In other words, avoid ignoreOlderThan like the plague.
So, it turns out that ignoreOlderThan works differently than I previously thought. As a lot of the files hadn't been written to for upwards of a month, Splunk had stopped monitoring the files, so, even though they had been modified recently, Splunk was not picking them up.
In other words, avoid ignoreOlderThan like the plague.
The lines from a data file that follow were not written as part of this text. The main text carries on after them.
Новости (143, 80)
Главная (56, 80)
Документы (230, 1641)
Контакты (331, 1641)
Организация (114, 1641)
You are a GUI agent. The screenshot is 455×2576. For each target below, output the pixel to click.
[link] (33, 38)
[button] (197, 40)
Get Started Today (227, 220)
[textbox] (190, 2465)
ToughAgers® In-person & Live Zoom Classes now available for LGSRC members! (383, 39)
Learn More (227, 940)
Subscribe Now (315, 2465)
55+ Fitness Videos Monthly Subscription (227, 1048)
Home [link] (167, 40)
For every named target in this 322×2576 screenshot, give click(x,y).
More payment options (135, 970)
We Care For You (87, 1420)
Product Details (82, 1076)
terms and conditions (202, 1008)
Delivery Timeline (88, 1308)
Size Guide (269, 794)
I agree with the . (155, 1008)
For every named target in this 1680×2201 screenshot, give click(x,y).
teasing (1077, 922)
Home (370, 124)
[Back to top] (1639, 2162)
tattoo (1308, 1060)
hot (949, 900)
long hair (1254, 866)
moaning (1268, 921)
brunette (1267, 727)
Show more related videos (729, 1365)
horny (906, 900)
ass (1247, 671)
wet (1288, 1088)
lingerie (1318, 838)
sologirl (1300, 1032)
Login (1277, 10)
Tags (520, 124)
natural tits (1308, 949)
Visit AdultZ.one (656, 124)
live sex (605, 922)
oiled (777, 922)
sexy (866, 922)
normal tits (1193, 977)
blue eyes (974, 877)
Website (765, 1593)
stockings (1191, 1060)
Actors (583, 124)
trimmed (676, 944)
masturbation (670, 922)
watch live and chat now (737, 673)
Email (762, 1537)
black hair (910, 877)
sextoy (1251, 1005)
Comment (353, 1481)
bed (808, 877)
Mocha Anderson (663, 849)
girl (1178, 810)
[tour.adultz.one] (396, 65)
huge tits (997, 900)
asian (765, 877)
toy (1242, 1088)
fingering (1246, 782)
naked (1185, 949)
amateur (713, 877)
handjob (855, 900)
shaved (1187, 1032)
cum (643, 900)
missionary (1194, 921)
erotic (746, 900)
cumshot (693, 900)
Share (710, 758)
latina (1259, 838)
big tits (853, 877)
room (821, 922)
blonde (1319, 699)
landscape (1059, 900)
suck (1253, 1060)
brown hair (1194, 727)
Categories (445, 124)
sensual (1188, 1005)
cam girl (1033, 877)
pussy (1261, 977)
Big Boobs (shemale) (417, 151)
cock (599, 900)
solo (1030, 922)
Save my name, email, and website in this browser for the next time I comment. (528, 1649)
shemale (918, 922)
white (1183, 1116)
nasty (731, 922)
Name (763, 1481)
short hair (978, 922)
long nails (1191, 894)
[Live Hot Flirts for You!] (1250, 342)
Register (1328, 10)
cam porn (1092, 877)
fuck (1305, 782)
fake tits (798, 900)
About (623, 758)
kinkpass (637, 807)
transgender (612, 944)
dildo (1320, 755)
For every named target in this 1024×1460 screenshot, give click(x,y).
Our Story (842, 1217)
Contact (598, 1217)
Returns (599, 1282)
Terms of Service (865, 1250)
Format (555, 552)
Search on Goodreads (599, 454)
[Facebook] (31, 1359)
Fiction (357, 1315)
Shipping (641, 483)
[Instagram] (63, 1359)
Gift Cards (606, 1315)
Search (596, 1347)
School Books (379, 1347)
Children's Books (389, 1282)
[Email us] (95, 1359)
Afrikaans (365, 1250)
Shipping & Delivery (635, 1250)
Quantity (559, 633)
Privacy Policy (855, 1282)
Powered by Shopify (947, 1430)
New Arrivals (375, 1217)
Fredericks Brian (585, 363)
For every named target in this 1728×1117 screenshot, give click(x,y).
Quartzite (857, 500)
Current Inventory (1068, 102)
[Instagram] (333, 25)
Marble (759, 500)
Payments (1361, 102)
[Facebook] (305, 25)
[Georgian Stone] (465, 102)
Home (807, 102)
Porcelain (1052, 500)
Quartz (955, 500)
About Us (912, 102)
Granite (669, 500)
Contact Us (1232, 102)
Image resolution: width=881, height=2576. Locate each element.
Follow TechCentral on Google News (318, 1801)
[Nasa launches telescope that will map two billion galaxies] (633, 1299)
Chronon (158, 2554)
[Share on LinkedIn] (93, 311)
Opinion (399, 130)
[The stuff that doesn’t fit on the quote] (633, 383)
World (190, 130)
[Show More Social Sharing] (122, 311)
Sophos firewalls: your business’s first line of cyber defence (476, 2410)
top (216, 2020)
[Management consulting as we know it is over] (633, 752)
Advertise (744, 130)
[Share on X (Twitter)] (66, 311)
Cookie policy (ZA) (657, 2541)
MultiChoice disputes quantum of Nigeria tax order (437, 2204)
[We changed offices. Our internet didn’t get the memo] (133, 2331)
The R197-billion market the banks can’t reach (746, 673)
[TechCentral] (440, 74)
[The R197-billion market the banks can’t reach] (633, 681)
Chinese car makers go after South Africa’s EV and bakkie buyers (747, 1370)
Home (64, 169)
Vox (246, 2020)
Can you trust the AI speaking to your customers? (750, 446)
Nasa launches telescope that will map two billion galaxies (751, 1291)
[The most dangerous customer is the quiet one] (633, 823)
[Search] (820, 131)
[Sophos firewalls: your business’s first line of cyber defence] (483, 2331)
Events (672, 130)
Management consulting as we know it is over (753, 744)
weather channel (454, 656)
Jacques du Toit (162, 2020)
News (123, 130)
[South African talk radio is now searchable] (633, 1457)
As @harsmarvania57 mentioned, problems with timestamping
are always to be investigated as a source for these kinds of things. Run this search for "All time" (yes, you MUST run it for "All time") and see if you can find your missing events/sources somewhere that you do not expect them. A "good" lagSecs
value is in the range 100..1000 and anything <0 is a big problem:
... | eval lagSecs=(_indextime - _time) | stats avg(lagSecs) AS lagSecs BY index,sourcetype,source,host
Can you please check your log timestamp, is splunk is recognising it perfectly? Recently we had same issue , logs contains date format dd/mm/yyyy, but splunk recognising as mm/dd/yyyy, so logs going to previous month or more than that. So try something like this pickup a unique keyword from log files which is not showing in splunk and search query for "All Time". If you will find your logs then there is a timestamp recognition problem and to rectify the issue, you need to use "TIME_FORMAT" in props.conf
Double-check the filter on your indexer. If your license limits allow, consider briefly disabling the filter to see if missing events appear.